Code in ASCII UTF8??

C

chunhui_true

I know in ASCII '\r' is 0x0d,'\n' is 0x0a.
But some say ASCII characters in UTF8 is unchanged.
Now I want to know in UTF8 '\r' and '\n' are already 0x0d and 0x0a??
Could anybody can tell me? Very Thanks!!!!
 
S

Serge Paccalin

Le jeudi 17 février 2005 à 09:38, chunhui_true a écrit dans
comp.lang.c :
I know in ASCII '\r' is 0x0d,'\n' is 0x0a.
But some say ASCII characters in UTF8 is unchanged.
Now I want to know in UTF8 '\r' and '\n' are already 0x0d and 0x0a??
Could anybody can tell me? Very Thanks!!!!

That's correct. All ASCII characters (0x00 to 0x7f) are unchanged in
UTF-8. All Unicode values from 0x80 up are encoded into 2, 3, or 4 bytes
that never reuse 0x00 to 0x7f.

--
___________ 17/02/2005 11:21:46
_/ _ \_`_`_`_) Serge PACCALIN -- sp ad mailclub.net
\ \_L_) Il faut donc que les hommes commencent
-'(__) par n'être pas fanatiques pour mériter
_/___(_) la tolérance. -- Voltaire, 1763
 
I

infobahn

Lawrence said:
Wasn't that the other way around on Macs?

<shrug> depends what you mean by '\r' and '\n'. :)

On a Mac, a text file's end-of-line indicator (C89 draft 2.1.1.2)
is 0x0D. When this is read into a C program, it is translated into
a '\n' character.

If anyone's got a Mac with a C compiler, could they please tell us
what this program prints on that system?

#include <stdio.h>

int main(void)
{
printf("\\\r = %d\n", '\r');
printf("\\\n = %d\n", '\n');
return 0;
}
 
J

Jirka Klaue

infobahn wrote:
....
If anyone's got a Mac with a C compiler, could they please tell us
what this program prints on that system?

#include <stdio.h>

int main(void)
{
printf("\\\r = %d\n", '\r');
printf("\\\n = %d\n", '\n');
return 0;
}

Probably not what you think. ;-)

Jirka
 
C

Clark S. Cox III

include <stdio.h>

int main(void)
{
printf("\\\r = %d\n", '\r');
printf("\\\n = %d\n", '\n');
return 0;
}

ITYM:
#include <stdio.h>

int main(void)
{
printf("\\r = %d\n", '\r');
printf("\\n = %d\n", '\n');
return 0;
}


Which outputs:
\r = 13
\n = 10
 
C

Clark S. Cox III

Wasn't that the other way around on Macs?
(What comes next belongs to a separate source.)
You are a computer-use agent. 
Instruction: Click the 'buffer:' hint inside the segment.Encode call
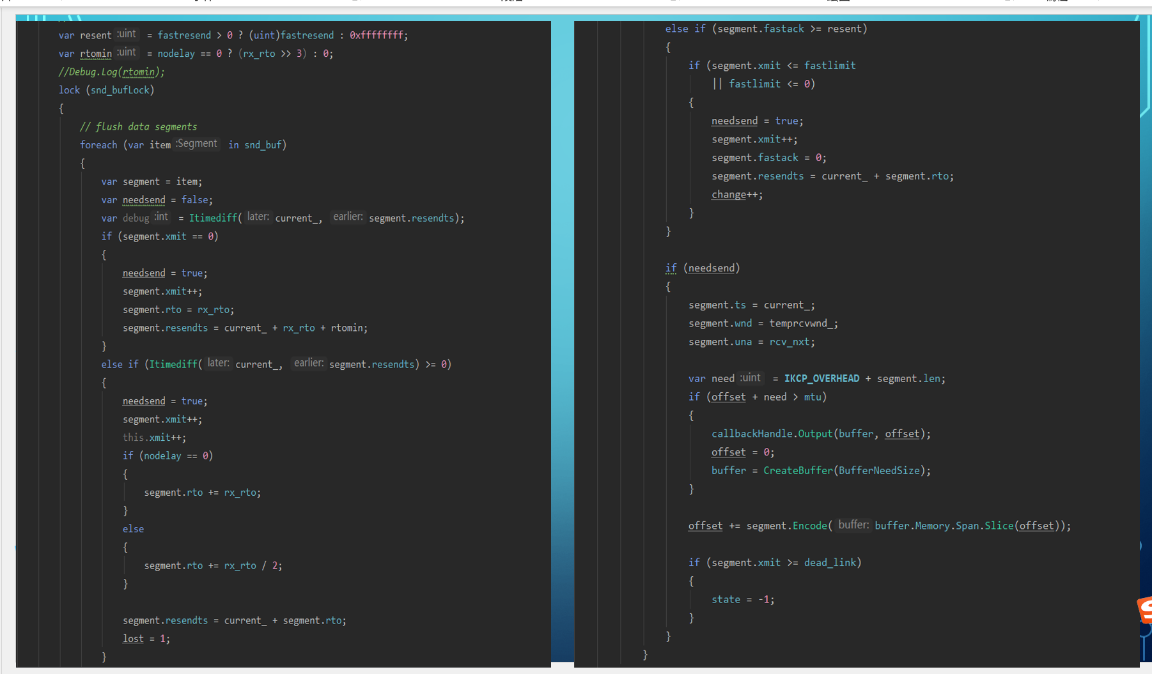(x=853, y=524)
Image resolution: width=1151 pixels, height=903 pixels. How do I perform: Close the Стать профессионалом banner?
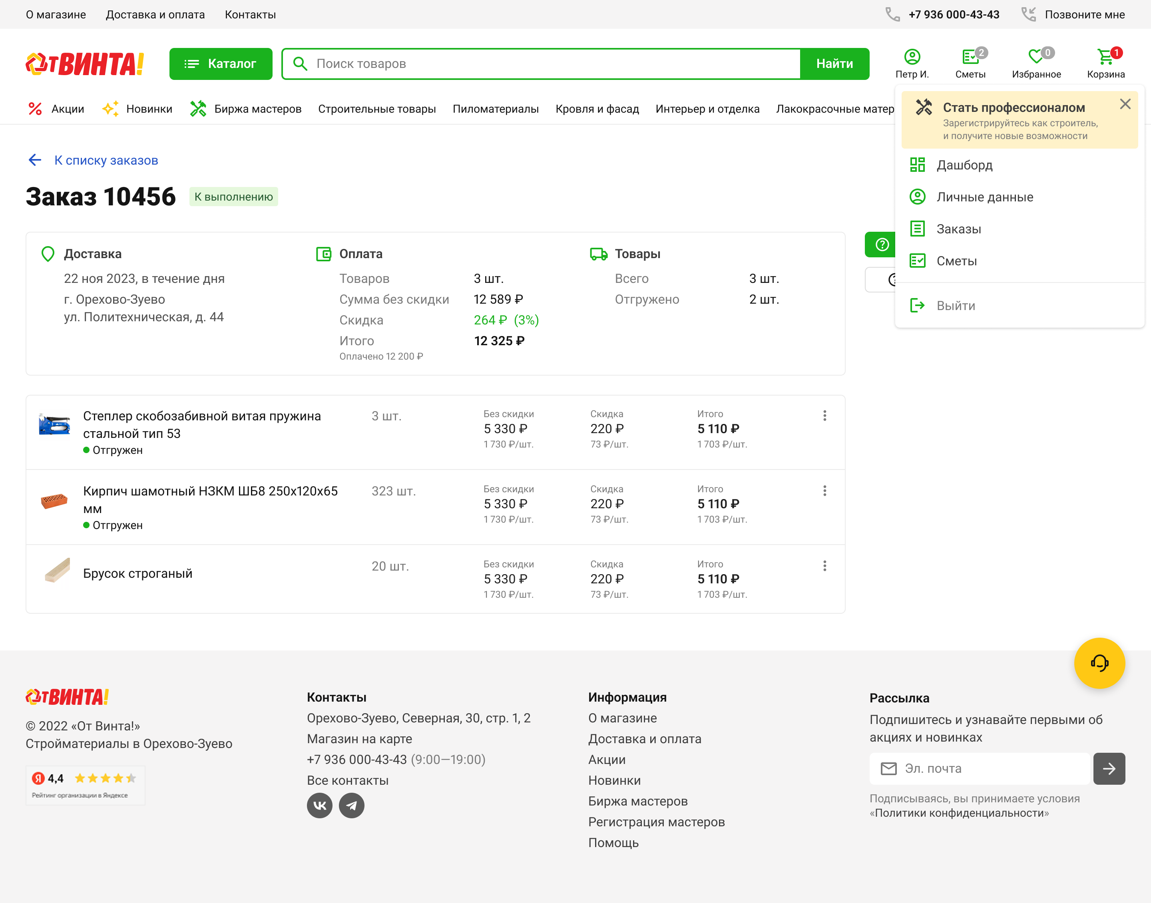1125,104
No, the actual values of '\r' and '\n' are unchanged on the Mac. The
difference was when reading/writing a file in text mode on a MacOS
before 10. (As of 10, the UNIX convention has been adopted; i.e. text
mode and binary mode are identical).
 
I

infobahn

Clark S. Cox III said:
ITYM:
#include <stdio.h>

int main(void)
{
printf("\\r = %d\n", '\r');
printf("\\n = %d\n", '\n');

\E\r\,\ \y\e\s\,\ \I\ \d\i\d\ \m\e\a\n\ \t\h\a\t\.

Which outputs:
\r = 13
\n = 10

I expected as much, but since I haven't used a Mac since 1989, I
didn't want to risk making an idiot of myself. (Seems I did that
anyway, in a rather unexpected direction.)
 
P

Peter Nilsson

infobahn said:
<shrug> depends what you mean by '\r' and '\n'. :)

True said:
On a Mac, a text file's end-of-line indicator (C89 draft 2.1.1.2)
is 0x0D. When this is read into a C program, it is translated into
a '\n' character.

If anyone's got a Mac with a C compiler, could they please tell us
what this program prints on that system?

#include <stdio.h>

int main(void)
{
printf("\\r = %d\n", '\r'); [corrected]
printf("\\n = %d\n", '\n'); [corrected]
return 0;
}

Metrowerks 3.0, Mac IIvx, swap \n and \r enabled...

\r = 10
\n = 13

The compiler option allows mac implementations to avoid having
to perform runtime translations of text file end-of-lines.
 
C

chunhui_true

Does ASCII characters remain unchanged under UTF8????Since it
unchanged,Why I can't printf thme in screen?
I use libcap get the FTP commands from Ethernet.I have one class to

get all packages and flowed,buffered them,Then aonther class can
readline (ended with \r\n)from buffer.Every time I readline from buffer

to get a command.
When I use CuteFTP I can get all commands an printf them in
screen.But when I use IE to FTP I can see one command "set utf8 on" and

then next commands I can't printf them in screen.Should I conver utf8
to ASCII?:(
 
P

Peter Nilsson

Clark said:
No, the actual values of '\r' and '\n' are unchanged on the Mac.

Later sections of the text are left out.